Entrée en vigueur le 9 décembre 2020
Est codifié par : Loi n° 2006-11 du 5 janvier 2006
Modifié par : LOI n°2020-1525 du 7 décembre 2020 - art. 82
Il est institué au profit des sociétés d'aménagement foncier et d'établissement rural un droit de préemption en cas d'aliénation à titre onéreux de biens immobiliers à usage agricole et de biens mobiliers qui leur sont attachés ou de terrains nus à vocation agricole, sous réserve du I de l'article L. 143-7. Sont considérés comme à vocation agricole, pour l'application du présent article, les terrains situés soit dans une zone agricole protégée créée en application de l'article L. 112-2 du présent code, soit à l'intérieur d'un périmètre délimité en application de l'article L. 113-16 du code de l'urbanisme, soit dans une zone agricole ou une zone naturelle et forestière délimitée par un document d'urbanisme. En l'absence d'un document d'urbanisme, sont également regardés comme terrains à vocation agricole les terrains situés dans les secteurs ou parties non encore urbanisés des communes, à l'exclusion des bois et forêts.
Ce droit de préemption peut également être exercé en cas d'aliénation à titre onéreux de bâtiments d'habitation faisant partie d'une exploitation agricole. Il peut également être exercé en cas d'aliénation à titre onéreux des bâtiments situés dans les zones ou espaces mentionnés au premier alinéa du présent article, ou dans les communes et parties de communes de montagne telles que définies par les articles 3 et 4 de la loi n° 85-30 du 9 janvier 1985 relative au développement et à la protection de la montagne, et qui ont été utilisés pour l'exercice d'une activité agricole au cours des cinq dernières années qui ont précédé l'aliénation, pour leur rendre un usage agricole. L'article L. 143-10 du présent code n'est pas applicable dans le cas mentionné à la deuxième phrase du présent alinéa lorsque les bâtiments concernés ont fait l'objet d'un changement de destination.

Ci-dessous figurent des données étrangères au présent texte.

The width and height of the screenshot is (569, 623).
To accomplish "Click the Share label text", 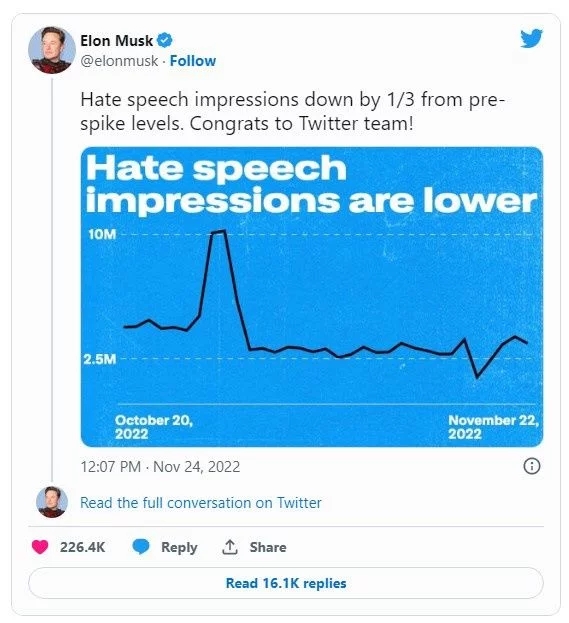I will tap(268, 547).
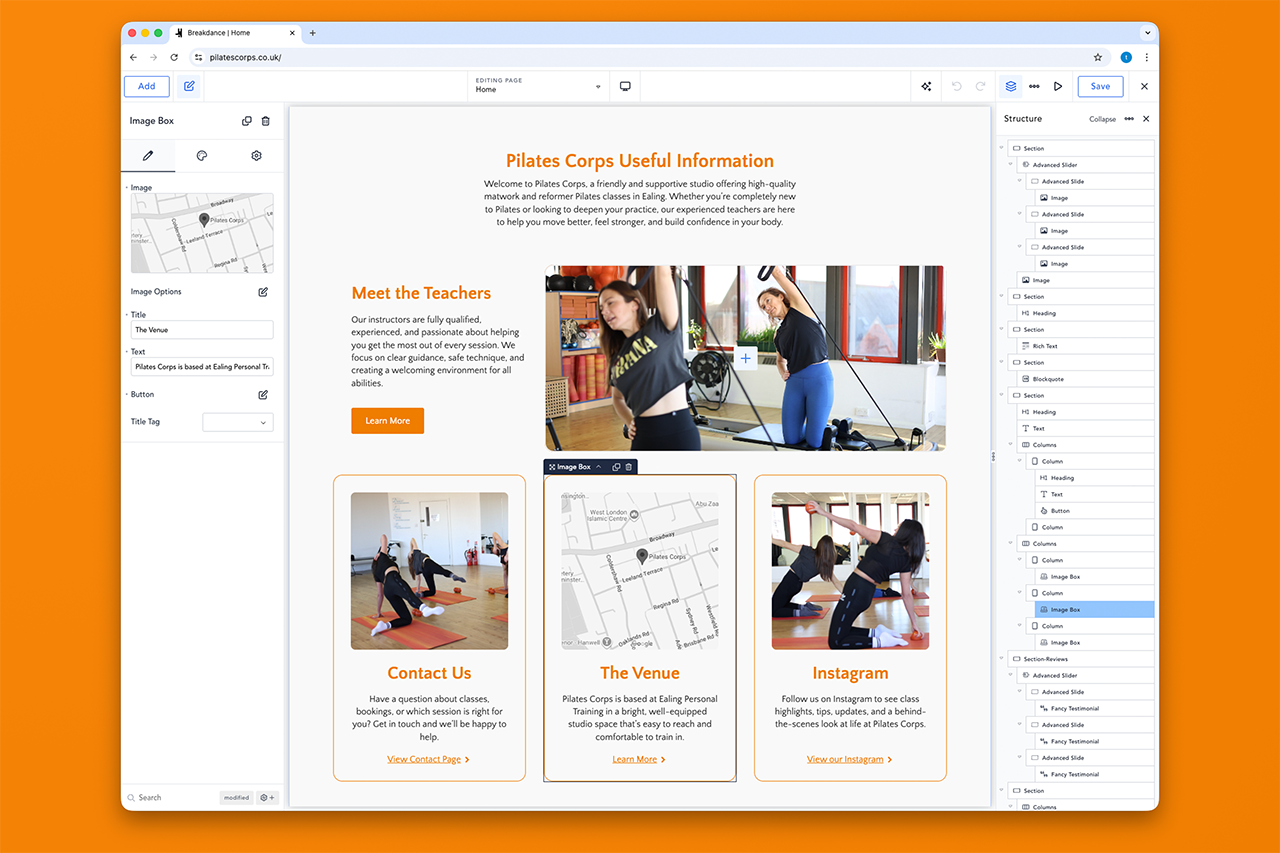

Dans les communes ou parties de communes mentionnées à l'article L. 321-2 du code de l'environnement, le droit de préemption mentionné au premier alinéa du présent article peut également être exercé en cas d'aliénation à titre onéreux des bâtiments situés dans les zones ou espaces mentionnés au même premier alinéa qui ont été utilisés pour l'exploitation de cultures marines exigeant la proximité immédiate de l'eau, telle que définie à l'article L. 121-17 du code de l'urbanisme, au cours des vingt années qui ont précédé l'aliénation, pour affecter ces bâtiments à l'exploitation de cultures marines. L'article L. 143-10 du présent code n'est pas applicable lorsque les bâtiments concernés ont fait l'objet d'un changement de destination, sauf si ce changement de destination a été effectué au cours des vingt années qui ont précédé l'aliénation et en violation des règles d'urbanisme applicables.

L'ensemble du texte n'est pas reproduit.